_Extrait cité_
※

Bon plan

Un plan peut-il sauver un film ?

Dossier | Par Jérôme Dittmar | Le 12 avril 2012 à 16h45

Peut-on aimer un film simplement pour un plan ou une scène ? Peut-on le sauver ou s'agit-il d'autre chose ? Et qu'est-ce que ce moment magique suppose ? Pour celui qui a suivi l'histoire de la cinéphilie, la réponse peut paraitre évidente. Dans les faits, il est plus dur d'y répondre. C'est pourquoi, plutôt que creuser seul la question, on a préféré se la poser à plusieurs.

A force d'aller au cinéma, on devient plus exigeant. Le regard s'exerce et la somme ne compte plus autant que tout ce qui la compose pour lui donner du sens. On observe les plis et recoins du film où se logent ses mouvements et ses idées. Il y a l'ensemble mais aussi le détail qui au cinéma, comme en peinture, révèle parfois le tout. La plus connue des théories de Roland Barthes, le punctum (ce qui pointe, nous touche et nous bouleverse dans une image), n'a pas d'autres quête que cette croyance. Mais ce que l'auteur attribue à la photographie dans La chambre claire et qu'il tenta d'appliquer, en bon sémiologue, au cinéma dans L'obvie et l'obtus (sans vraiment convaincre), permet-il de sauver un film ? Autrement dit un détail, un plan, une scène, peut-il faire tout basculer voire nous faire aimer un film pour cet unique moment ?

※

_Données fournies_
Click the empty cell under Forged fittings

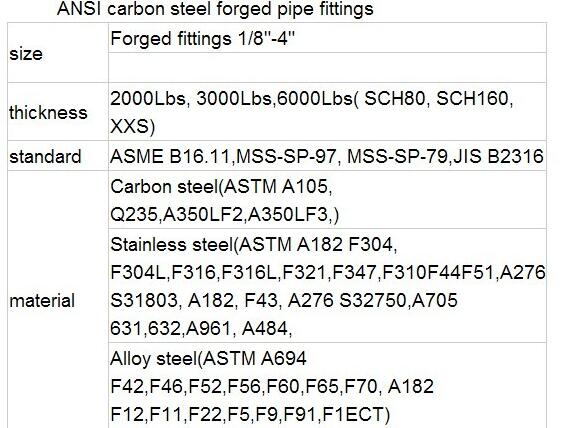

※

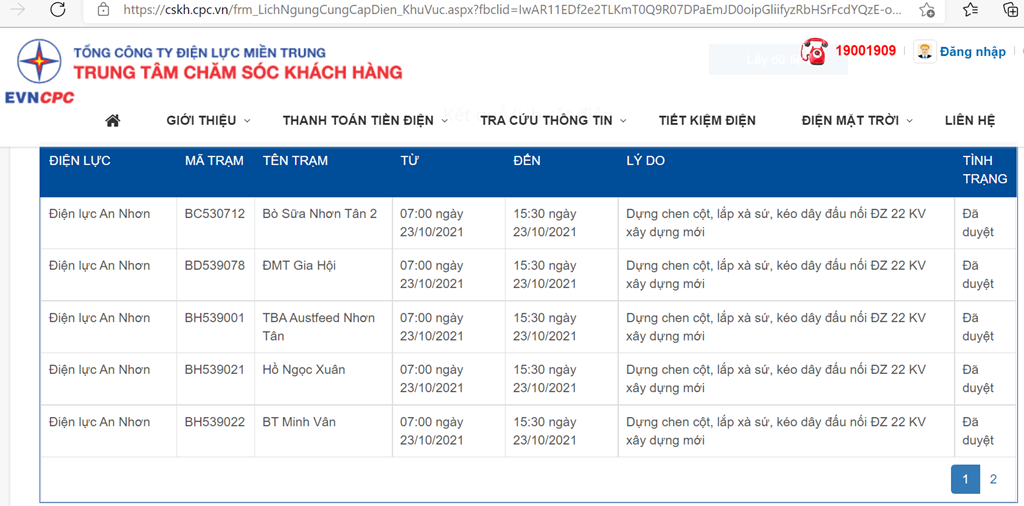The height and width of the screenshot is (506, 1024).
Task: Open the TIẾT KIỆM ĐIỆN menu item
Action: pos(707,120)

※

_Objectif 1_
Répondez à ces questions d'après l'extrait cité :
(a) Qui signe ce dossier, et à quelle date ?
(b) Comment l'extrait définit-il le punctum de Roland Barthes ?
(c) Dans quel ouvrage Barthes a-t-il tenté d'appliquer cette idée au cinéma ?
_Objectif 2_
Écrivez la suite de l'article sur le plan qui peut sauver un film, en partant de sa dernière phrase.

_Réponse rédigée 1_
(a) Le dossier est signé par Jérôme Dittmar, le 12 avril 2012 à 16h45.
(b) Le punctum est ce qui pointe, nous touche et nous bouleverse dans une image.
(c) Il a tenté de l'appliquer au cinéma dans L'obvie et l'obtus.

_Réponse rédigée 2_
Chacun a en tête de manière floue cette sensation qu'en un instant, un film parfois rasoir, moche, ou affligeant, s'est soudainement révélé ou transformé. Cette idée est même un vieux truc de cinéphile un peu oublié que continue à défendre Arnaud Desplechin, obsédé par l'idée que chaque moment doit être une petite anthologie, un temps fort se battant contre le temps, du film, qui se déroule inexorablement. Le plan qui viendrait racheter toute une oeuvre, c'est une manière d'affirmer à la fois la toute puissance de son regard et du cinéma. Ce serait être capable de détecter les signes de la beauté, de la grandeur, ou de notre exigence, jusque dans l'infinitésimale, là où les creux apparemment anodins de la mise en scène cachent des trésors. C'est aussi l'idée plus politique et démocratique que chaque film a sa chance, que du pire pourrait surgir le meilleur. Mais si la chose parait évidente à certains, elle l'est beaucoup moins pour d'autres.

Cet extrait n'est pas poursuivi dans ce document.